A strong session for banking stocks after some upbeat broker comment ensured the FTSE 100 Index regained its position above the 6000 mark.
The financial sector’s ongoing sovereign debt fears were also soothed by a pledge from Japan to support Europe’s bailout efforts, while Portugal’s finance minister said he does not expect his country will need emergency support.
The developments helped the FTSE 100 Index rise 64.7 points to 6020.8 while France’s benchmark CAC 40 index climbed by more than 1%.

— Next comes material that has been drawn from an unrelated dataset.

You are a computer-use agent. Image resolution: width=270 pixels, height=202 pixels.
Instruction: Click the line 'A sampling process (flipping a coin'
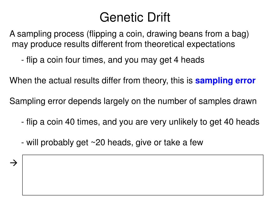click(129, 34)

The Dow Jones Industrial Average was also cheered by figures after Monday’s close from aluminium giant Alcoa, which posted strong fourth quarter profits due to stronger demand and prices.

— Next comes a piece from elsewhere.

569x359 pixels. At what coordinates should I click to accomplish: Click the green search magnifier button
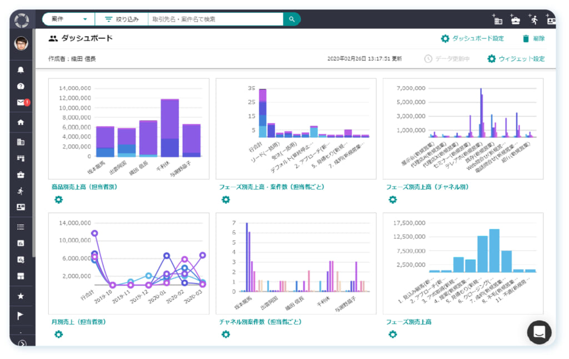pyautogui.click(x=292, y=19)
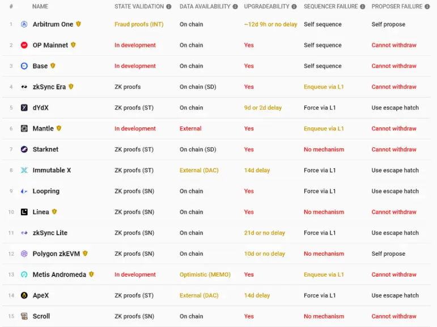The image size is (437, 327).
Task: Click the Proposer Failure info icon
Action: [427, 7]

Elsewhere, better-than-expected trading results from high street giant Marks & Spencer failed to lift its shares as a cautious outlook spooked investors and prompted shares to fall 11.9p to 372.1p. The drop of 3% came despite UK like-for-like sales growth in the 13 weeks to January 1 of 2.8%.
In the banking sector the mood was lifted by a note from Citigroup upgrading HSBC and the view of Societe Generale that profitability should be significantly more sustainable than the market currently expects.
HSBC saw shares advance 15.8p to 688.2p, while Barclays surged more than 4% or 11.55p to 288.25p and part-nationalised Lloyds added 1.1p to 66.25p.
Flavour-of-the-month ARM Holdings continued to enjoy a strong run as the computer chip designer surged towards the top of the risers board, up nearly 6% or 27.4p at 492.3p. The Cambridge-based firm is still benefiting from last week’s announcement from computing giant Microsoft, which intends to develop Windows-based platforms running on ARM-designed chips.
Wolseley jumped 7% after the building supplies firm got a boost from Citigroup and Deutsche Bank as they upgraded their target prices for the blue-chip stock. Shares responded with a rise of 140p to 2197p.
Capital Shopping Centres was near the bottom of the top tier, down 11.4p to 381.1p, after America’s Simon Property Group dropped its £3 billion takeover pursuit of the shopping mall owner.